Cap concurrency at N — Semaphore #

Concurrency limit
async def fetch_all(urls: list[str], concurrency: int = 10):
    sem = asyncio.Semaphore(concurrency)

    async def fetch_one(url):
        async with sem:
            return await fetch(url)

    return await asyncio.gather(*[fetch_one(u) for u in urls])

If you fire off 1000 URLs at once, the server gets angry or memory / connections run out. A Semaphore caps only N in flight at a time.

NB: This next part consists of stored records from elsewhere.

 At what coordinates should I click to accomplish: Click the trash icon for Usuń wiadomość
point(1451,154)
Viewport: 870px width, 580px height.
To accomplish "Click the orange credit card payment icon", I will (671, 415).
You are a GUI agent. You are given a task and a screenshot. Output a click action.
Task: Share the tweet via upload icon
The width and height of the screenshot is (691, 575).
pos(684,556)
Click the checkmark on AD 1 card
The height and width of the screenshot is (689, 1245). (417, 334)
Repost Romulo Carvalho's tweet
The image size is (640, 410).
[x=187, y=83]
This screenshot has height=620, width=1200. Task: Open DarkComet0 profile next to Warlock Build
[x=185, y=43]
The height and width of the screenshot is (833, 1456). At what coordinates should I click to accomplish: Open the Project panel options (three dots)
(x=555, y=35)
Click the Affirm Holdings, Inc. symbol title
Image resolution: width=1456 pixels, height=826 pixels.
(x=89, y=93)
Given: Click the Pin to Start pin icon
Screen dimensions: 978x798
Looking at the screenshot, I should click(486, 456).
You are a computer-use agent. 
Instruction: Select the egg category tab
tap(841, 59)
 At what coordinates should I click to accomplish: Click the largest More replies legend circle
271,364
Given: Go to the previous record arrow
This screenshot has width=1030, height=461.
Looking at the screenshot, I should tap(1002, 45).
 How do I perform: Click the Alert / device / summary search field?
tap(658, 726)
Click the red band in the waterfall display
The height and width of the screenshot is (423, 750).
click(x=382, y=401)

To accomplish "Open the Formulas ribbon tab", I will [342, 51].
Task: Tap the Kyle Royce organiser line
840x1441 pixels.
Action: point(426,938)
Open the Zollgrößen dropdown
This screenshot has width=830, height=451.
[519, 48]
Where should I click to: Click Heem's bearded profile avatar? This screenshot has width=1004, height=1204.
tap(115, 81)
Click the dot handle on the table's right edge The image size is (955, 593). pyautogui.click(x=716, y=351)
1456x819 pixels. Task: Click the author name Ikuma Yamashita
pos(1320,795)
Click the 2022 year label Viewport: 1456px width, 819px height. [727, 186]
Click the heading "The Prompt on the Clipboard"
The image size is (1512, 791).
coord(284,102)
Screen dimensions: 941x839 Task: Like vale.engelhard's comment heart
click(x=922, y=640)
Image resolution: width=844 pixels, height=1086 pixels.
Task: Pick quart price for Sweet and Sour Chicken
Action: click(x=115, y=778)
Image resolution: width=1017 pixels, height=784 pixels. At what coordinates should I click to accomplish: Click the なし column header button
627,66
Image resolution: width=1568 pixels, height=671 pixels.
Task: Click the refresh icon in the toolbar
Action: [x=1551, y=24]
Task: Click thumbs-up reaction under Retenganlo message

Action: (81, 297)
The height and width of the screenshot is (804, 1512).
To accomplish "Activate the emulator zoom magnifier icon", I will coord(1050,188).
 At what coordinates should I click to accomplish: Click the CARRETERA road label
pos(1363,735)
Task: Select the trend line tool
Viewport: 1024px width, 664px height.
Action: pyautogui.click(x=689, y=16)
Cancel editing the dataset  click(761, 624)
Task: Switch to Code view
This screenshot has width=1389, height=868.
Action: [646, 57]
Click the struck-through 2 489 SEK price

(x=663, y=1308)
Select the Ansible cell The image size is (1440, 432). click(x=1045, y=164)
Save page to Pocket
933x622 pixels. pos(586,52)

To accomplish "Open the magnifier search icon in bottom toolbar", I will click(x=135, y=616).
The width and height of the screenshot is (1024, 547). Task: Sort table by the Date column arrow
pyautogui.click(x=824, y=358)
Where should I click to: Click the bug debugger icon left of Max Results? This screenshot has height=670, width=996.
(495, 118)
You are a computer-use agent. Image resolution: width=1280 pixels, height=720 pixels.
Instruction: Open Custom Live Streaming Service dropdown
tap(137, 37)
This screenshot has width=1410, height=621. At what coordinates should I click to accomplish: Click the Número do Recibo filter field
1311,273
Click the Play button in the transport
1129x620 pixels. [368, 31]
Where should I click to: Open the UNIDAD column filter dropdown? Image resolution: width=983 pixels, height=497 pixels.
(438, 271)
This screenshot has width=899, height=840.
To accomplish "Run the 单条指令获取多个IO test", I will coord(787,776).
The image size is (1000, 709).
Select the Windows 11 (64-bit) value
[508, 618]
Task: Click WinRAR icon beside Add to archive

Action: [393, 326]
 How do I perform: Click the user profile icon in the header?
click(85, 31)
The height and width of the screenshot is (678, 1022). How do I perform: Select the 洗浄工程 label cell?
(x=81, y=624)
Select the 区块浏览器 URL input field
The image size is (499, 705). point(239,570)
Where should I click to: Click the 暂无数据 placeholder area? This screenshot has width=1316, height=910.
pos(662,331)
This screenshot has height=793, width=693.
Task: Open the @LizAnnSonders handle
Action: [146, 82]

Take only the first to finish — as_completed #

as_completed
async def race(tasks):
    for coro in asyncio.as_completed(tasks):
        result = await coro
        if result.is_winner:
            return result

When you want to process multiple concurrent tasks as they finish, earliest first.

Cancellation #

cancel
task = asyncio.create_task(fetch("a"))
await asyncio.sleep(0.5)
task.cancel()    # CancelledError is raised inside the task

Timeouts, user cancellations, and parent cancellation are all built on this mechanism. Async code should assume it can be cancelled — the pattern of using try/except CancelledError for cleanup comes up often.

What counts as intro? #

This chapter goes up to concept introduction. The following come on top in practice:

  • The internals and policies of the event loop → Chapter 18 asyncio in depth
  • The exact difference between Future and Task → Chapter 18
  • Picking and integrating sync / async libraries → Chapter 19 GIL and concurrency
  • Performance debugging (where awaits get long) → Chapter 21 performance
  • Background tasks and worker patterns → Chapter 27 async and background jobs
  • Integration with web frameworks (FastAPI) → all of Part 4

Exercises #

  1. Assume async def fetch(url: str) -> str: returns a dummy result after await asyncio.sleep(1). Write two versions running three URLs: (1) sequentially with await and (2) concurrently with asyncio.gather. Measure actual elapsed time with time.perf_counter().
  2. Rewrite the same thing with asyncio.TaskGroup. Make one task deliberately raise an exception, and verify how the other tasks get cleaned up and how the final exception is bundled into an ExceptionGroup.
  3. Write a function that handles 100 URLs with concurrency capped at 5 via Semaphore(5). Vary the concurrency to 1 / 5 / 100 and compare total time. Form your own hypothesis about what value you’d pick in real operations.

In one line: Async is a concurrency tool for I/O where the bottleneck is waiting, not CPU. async def = coroutine function, await yields to the event loop. Entry point is asyncio.run. Concurrent execution: gather (old) / TaskGroup (3.11+ recommended). create_task for background, to_thread to convert sync functions, asyncio.timeout for timeouts, Semaphore to cap concurrency, cancel() for cancellation. Do not use time.sleep.

Wrapping up Part 2 #

Through seven chapters in Part 2, we’ve filled in the code-structuring tools.

  • Data shape — @dataclass, __slots__
  • Types — Generic, Protocol, TypedDict, Literal
  • Resource management — with, contextlib
  • Flow expression — iterables, generators, yield from
  • Wrapping functions — every pattern of decorators
  • Branch expression — match-case in depth
  • Concurrency — asyncio intro

Next is Part 3, Depth · Concurrency — the depths you meet inside libraries and frameworks: magic methods, descriptors, metaclasses, asyncio in depth, GIL / concurrency, advanced typing, and performance.

Next chapter #

In Chapter 15 magic methods in depth and protocols we cover every hook by which objects integrate with language features — __call__, __getitem__, __hash__, __format__, __getattr__, and so on. We go to the level of building those magic methods directly — the very ones that Chapter 8 dataclass was auto-generating for us.